Thursday 29 May 2008

11 First Steps for your Facebook Page

I wrote a post a while back bemoaning an agent’s take on social media and last week I came face to face with a similar position. I was sitting in an agent’s very quiet office last week. Everyone at their desks, no sound of a telephone. One particular young member of staff looked very agitated indeed as he sat staring into his computer. I asked the principal what he had this young lad doing and he explained he was in a difficult position as he could not yet send him out on crucial instruction appointments, especially in the current climate and therefore he wasn’t doing much.

When the owner popped off for a rare telephone call, I meandered over to where the lad was sitting. Speaking with him briefly I noticed he was on Facebook and I asked whether he was a keen Facebook user. He was and I put to him the suggestion of creating a page for his current employer. He was keen to say the least so I mentioned this to the employer and he gave me a resounding, we shall see type statement, which I knew meant I am not paying him to play on Facebook. No indeed, you are paying him to do nothing and you don't want to advance your business I thought.

Anyway, this bright lad calls me later and says he is going to build it regardless of what his boss says and try and impress him, but where should he start. I pondered for a while and the following is for you young man. My additional advice is to also consider going it alone, set up as an online agent on your own. Indeed, I will give you a management system and website as I believe the industry needs people like you.

The following is a summary from the excellent WOMMA web site which reports on a post from upperkut.

11 first steps for Facebook.

1 – Get involved now and experiment.

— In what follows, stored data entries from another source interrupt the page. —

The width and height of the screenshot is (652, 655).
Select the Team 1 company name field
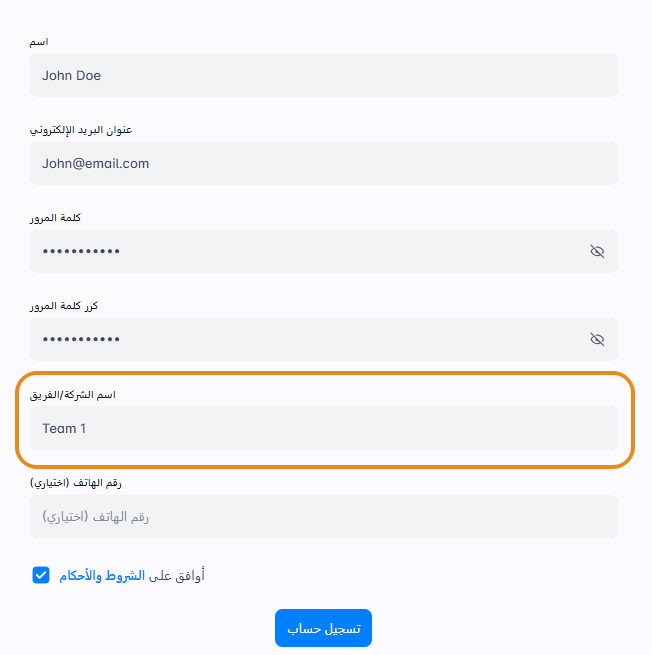323,428
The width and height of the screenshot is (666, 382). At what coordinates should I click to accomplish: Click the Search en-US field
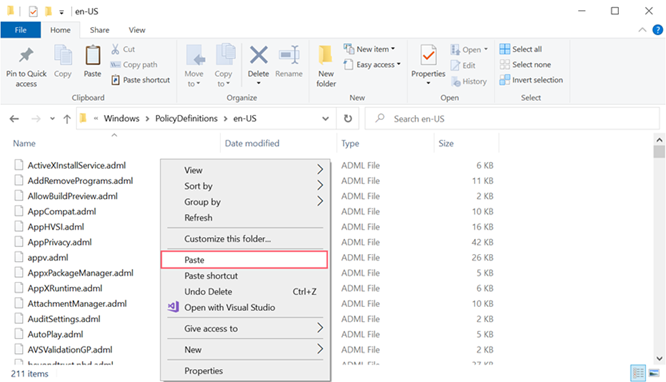tap(512, 119)
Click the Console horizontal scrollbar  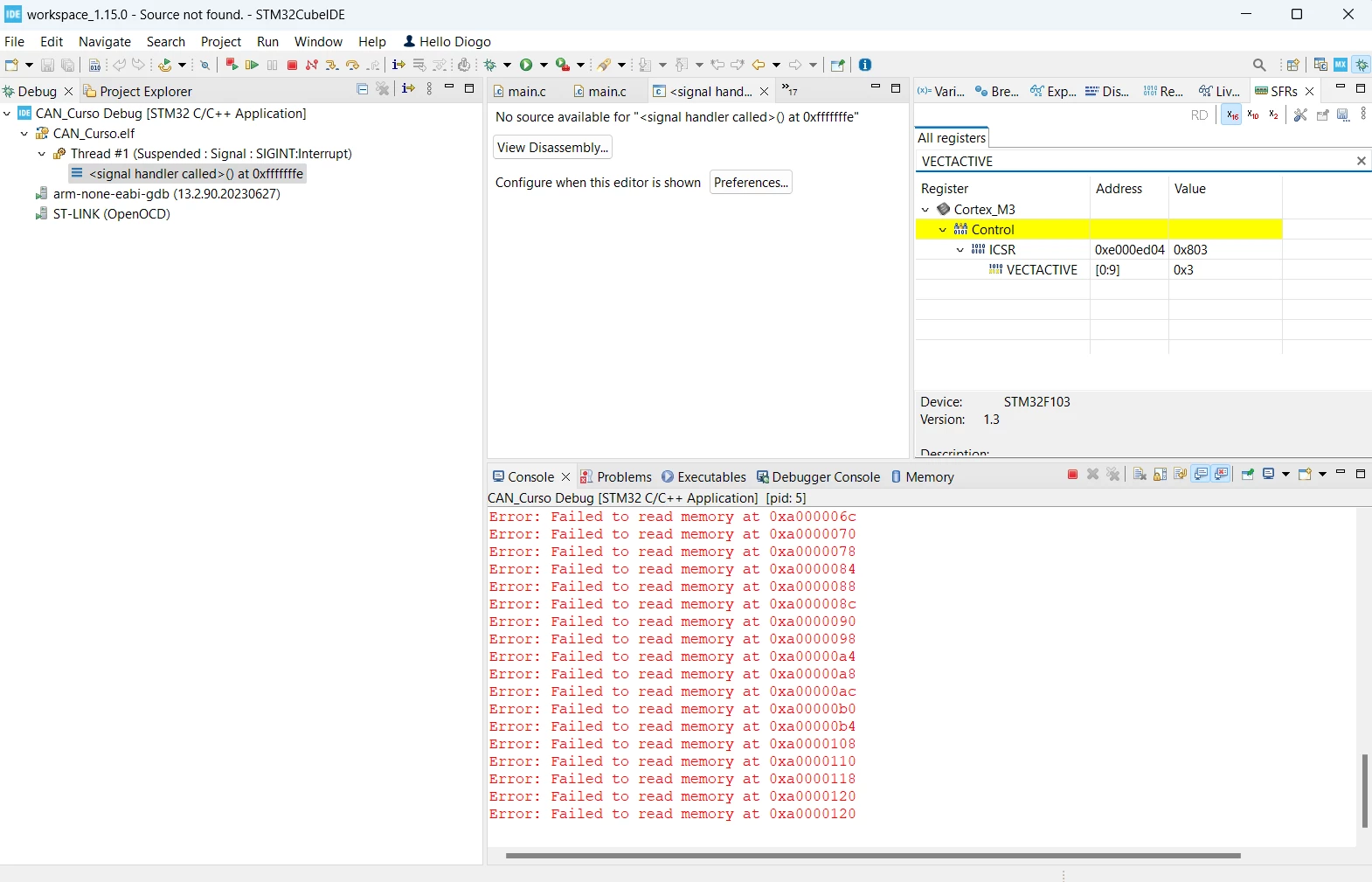873,856
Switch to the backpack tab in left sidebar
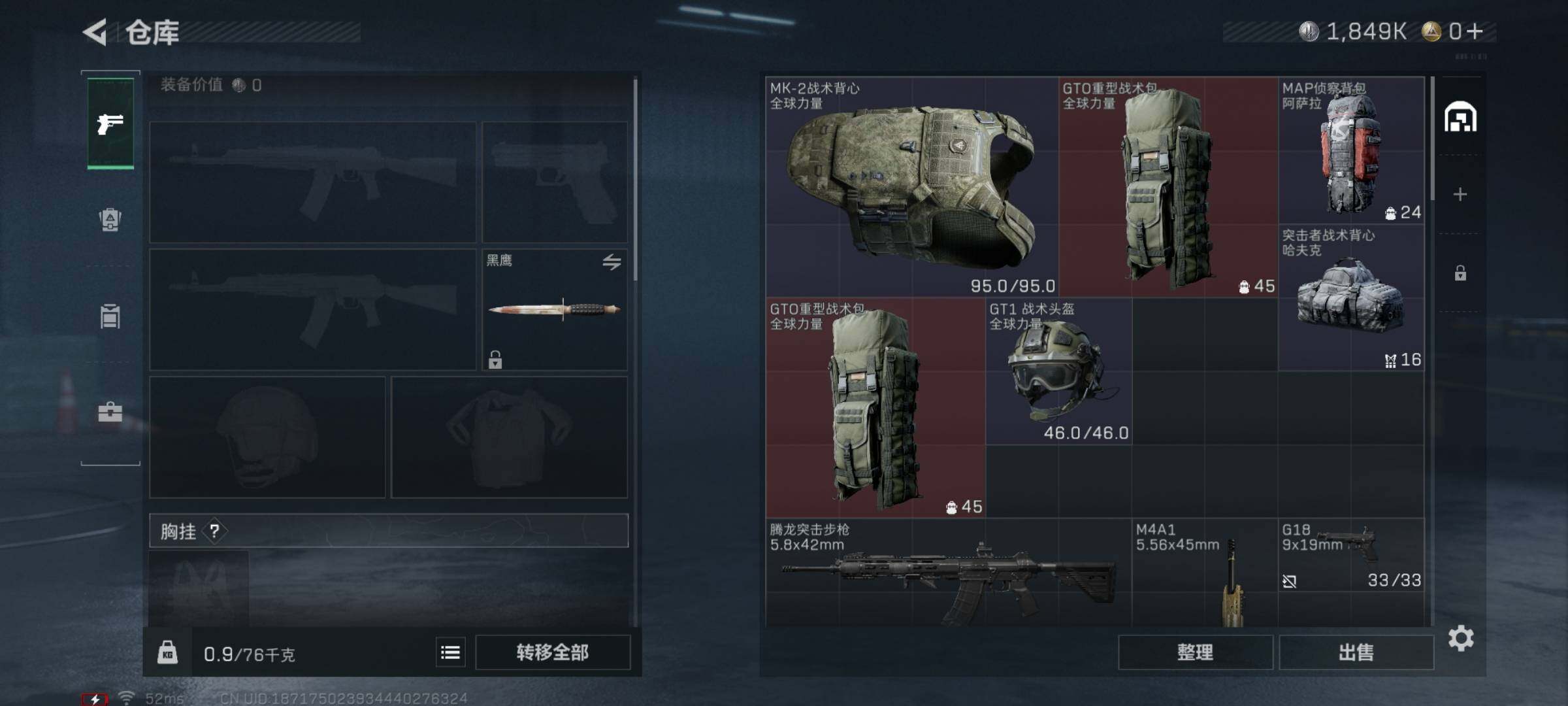Screen dimensions: 1568x706 point(110,219)
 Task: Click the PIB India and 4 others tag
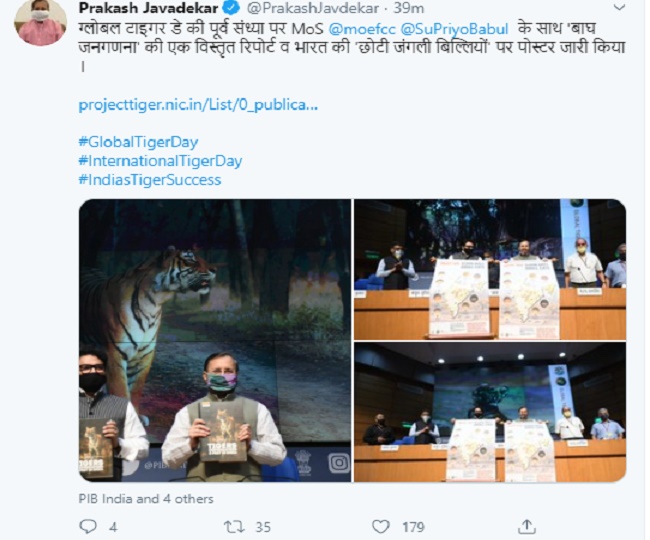tap(146, 499)
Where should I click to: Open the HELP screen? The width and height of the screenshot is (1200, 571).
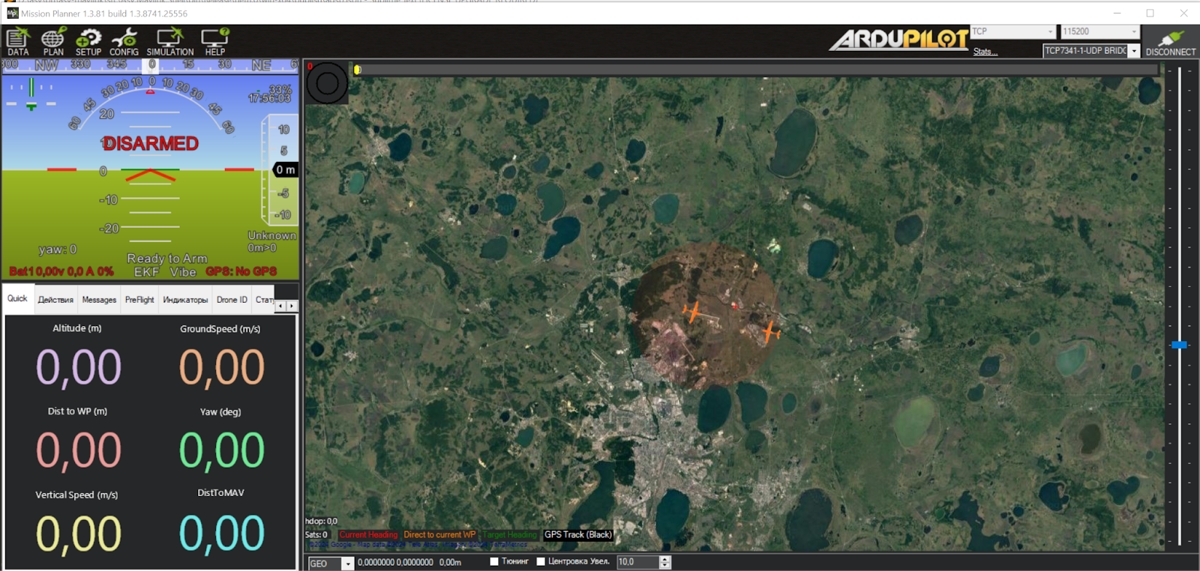(215, 42)
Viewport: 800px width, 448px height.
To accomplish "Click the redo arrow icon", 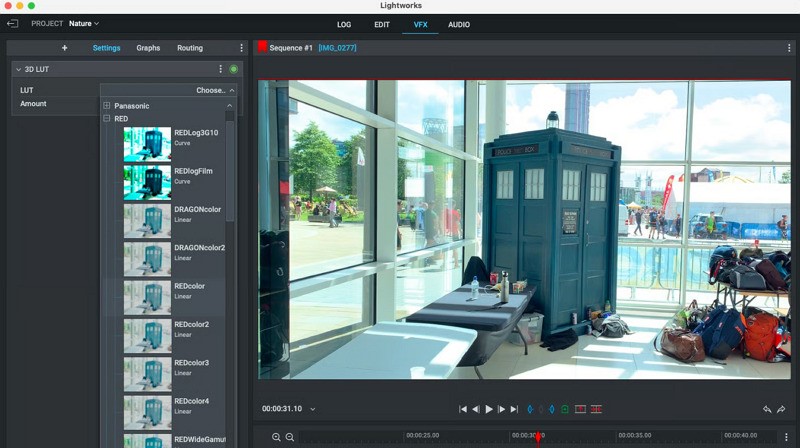I will click(x=781, y=409).
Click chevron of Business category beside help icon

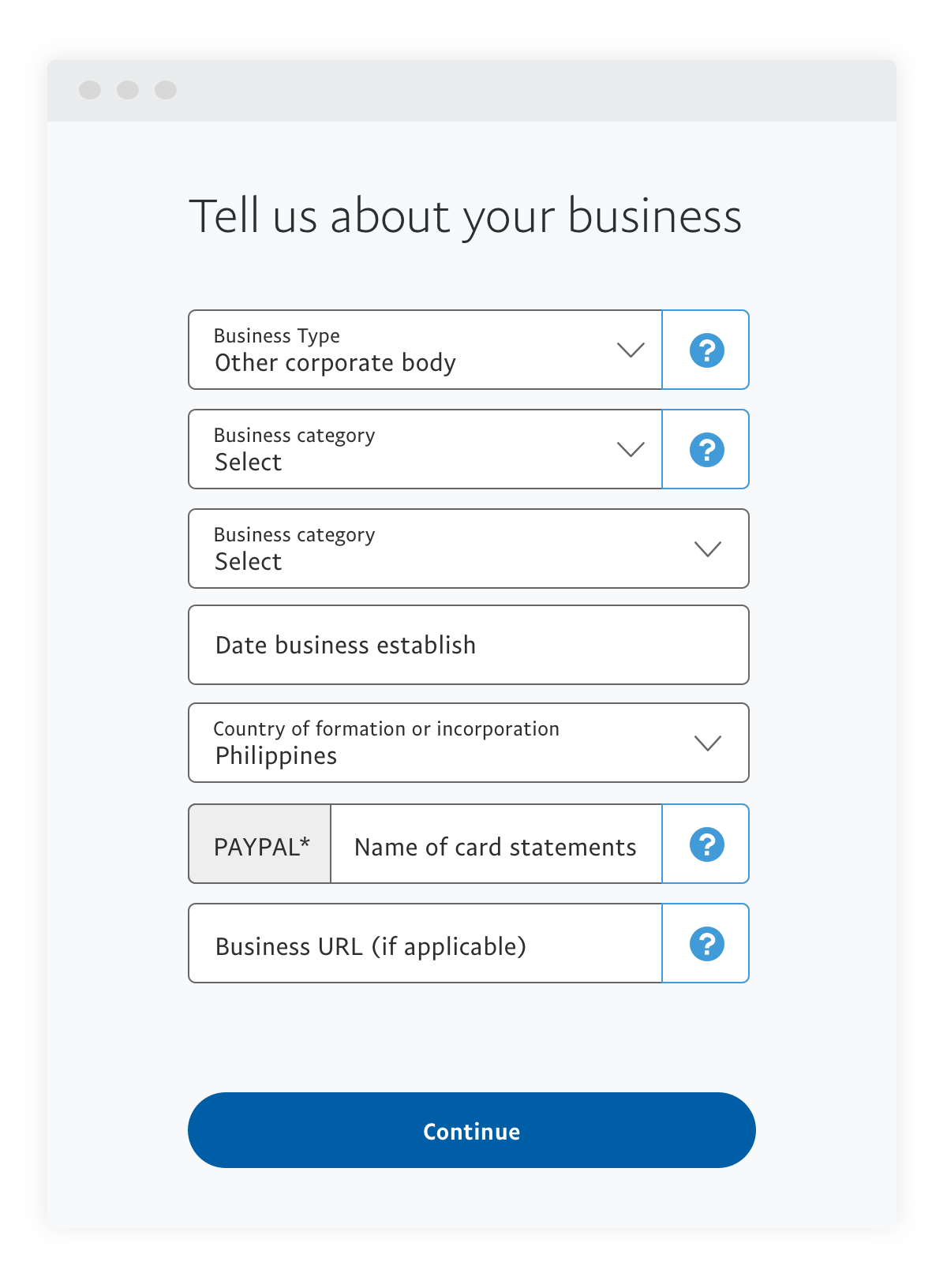pos(631,449)
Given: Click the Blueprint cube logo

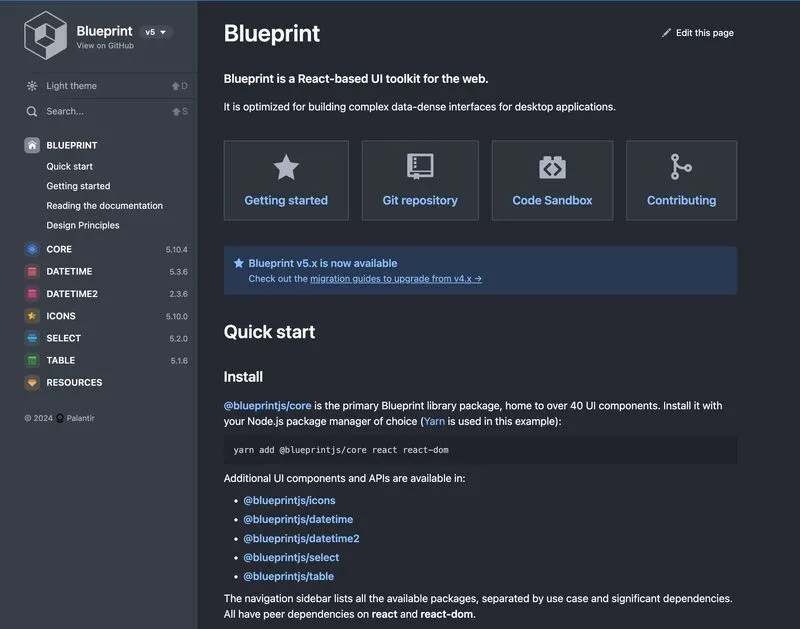Looking at the screenshot, I should tap(45, 36).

Someone in your office will be familiar with Facebook and others, speak to them ask them what they are doing. Get them to do it, but do something !

2 - Build a fanpage, not a group page. You cannot add applications or get statistics for a group page.

3 – Facebook is all about showing off. Communicate your moods and ideas. Call to actions are also about showing off, both you and your friends. Invite friends to come and show off, invent something that allows people to show off to their friends. The I hate Foxtons Facebook page is really popular, you can use these ideas.

4 – Your fanpage is like a t-shirt, it has to be cool. You don’t have to uber trendy just cool enough to allow people to be seen in it. Help people show off. You are not in this space to sell a product, you are here to give people something. Research, sit and watch what others are doing, what can you give the space that others will say, hey that is cool, I belong to this.

5 –If you are going to use Social Ads, use them as a ‘conversation fuel’. Don’t think you can put a page up and then ruthlessly advertise your product.

6 - Think long-term.

7 – Love your page and keep it growing. Thinking long term as in point 5 doesn’t mean you forget about it.

8 - Be a ‘friend’. Have you noticed? What people add the most in their Facebook profile, is other people. They can be friends, they can be strangers. If you want the exclusive privilege of gathering “fans” of your brand , you must approach them in an authentic way and you have to be generous with them. Give them incentive for “talking” with you. Stay away from heavy gimmicks and commerce in Facebook: stay on the human level. Be a friend.

9 - “Odd” is culture. Show how cultivated you are. Any weirdly funny, strangely clever or otherwise odd idea that you can relate to your brand’s universe, particularly if it’s a long shot (think Mentos and Coke), may get your brand an additional chance of being adopted by the Facebook crowd when word gets around. No one will talk about The Great (Your Brand) Contest, but everyone will talk about the Great (Your Brand) Frozen Turkeys on Skateboards Race. Watch our page for crazy owl stunts!

10 - Leverage your Facebook presence in traditional media. Why not? Not many are doing this yet, but it make sense.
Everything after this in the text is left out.